The story of Gerhart Niemeyer’s conversion involves a “turning around” without a Road to Damascus encounter. The years following his arrival in America saw a gradual softening of the atheist convictions and a gradual opening to new revelations. On his way back from a trip to New Hampshire in 1942 he read Kierkegaard’s Either/Or, and the experience proved central to his life. As Brooks Colburn recalls it, Professor Niemeyer said that he realized he was in the presence of an intellect vastly superior to his own. He finished the work on that bus and later told Colburn, “When I got on that bus, I was an atheist. When I stepped off, I was a Christian.”
Yet the experience, judging from his subsequent actions, was more an opening to God (or maybe it is fairer to say a closing of the barriers to God) than a full acceptance. In fine Niemeyer style, he went to Lucie, saying that they needed to look into “this Christianity problem.” Lucie, of course, had already been thinking much the same thing. They read through the night, reading the Bible and other works. They there began the search that ended, in the spring of 1943, in her baptism (he had been baptized in Germany) and that of their two oldest children, Hermann and Lucian. So their conversion dated from late 1942 or early 1943. They went from church to church during the two remaining years at Princeton, but it was in Atlanta that they settled on the Episcopal Church for their Christian home, attracted by the beauty of the liturgy and the music and the solemnity of the service.
His last years were plagued with cancer, and as always, he persevered with grace and good humor, dressing impeccably, speaking with concern and interest. During the Christmas season in 1995, I visited him with my son Benjamin in his Greenwich apartment. He was the perfect host, serving us drinks, asking after family and friends, making a fuss over a small present we had brought. When we left, I could barely sustain my composure in front of my son, saying that the way he looked, he would not last much beyond the New Year. But that same week, he demanded to be taken off radiation, immediately improved, and lived for another year and a half, enough time to go to Germany to visit his sister, and take a last, no-doubt harrowing, drive through the continent.
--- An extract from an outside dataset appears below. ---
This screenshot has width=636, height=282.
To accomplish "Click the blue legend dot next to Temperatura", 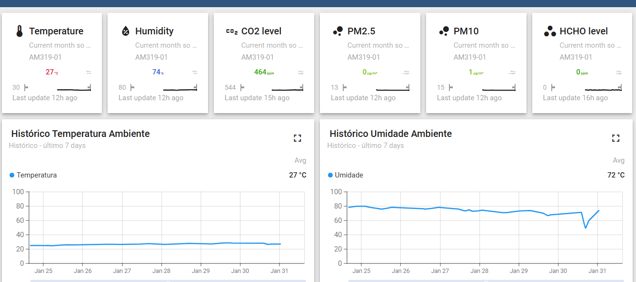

In 1972, the editor of Notre Dame Magazine invited several faculty members to write their own epitaphs. Professor Niemeyer’s cryptic submission read: “Brief span the Gift. Cool bed the dot. Struggle for the lot. Look for the Lift.” The marker on his gravestone at Cedar Grove Cemetery has no epitaph. It marks only the dates of his life and the life of his beloved Lucie, wife and friend forever, who lies beside him.
He always exhorted his students to look at people from within the age they lived, to try to understand them in context. He would ask, “What was the central, formative event in this person’s life.” For example, we might take G. W. F. Hegel’s need to see Napoleon at the Battle of Jena. He never suspected, I daresay, that for many of his students, the central event in our lives was Gerhart Niemeyer.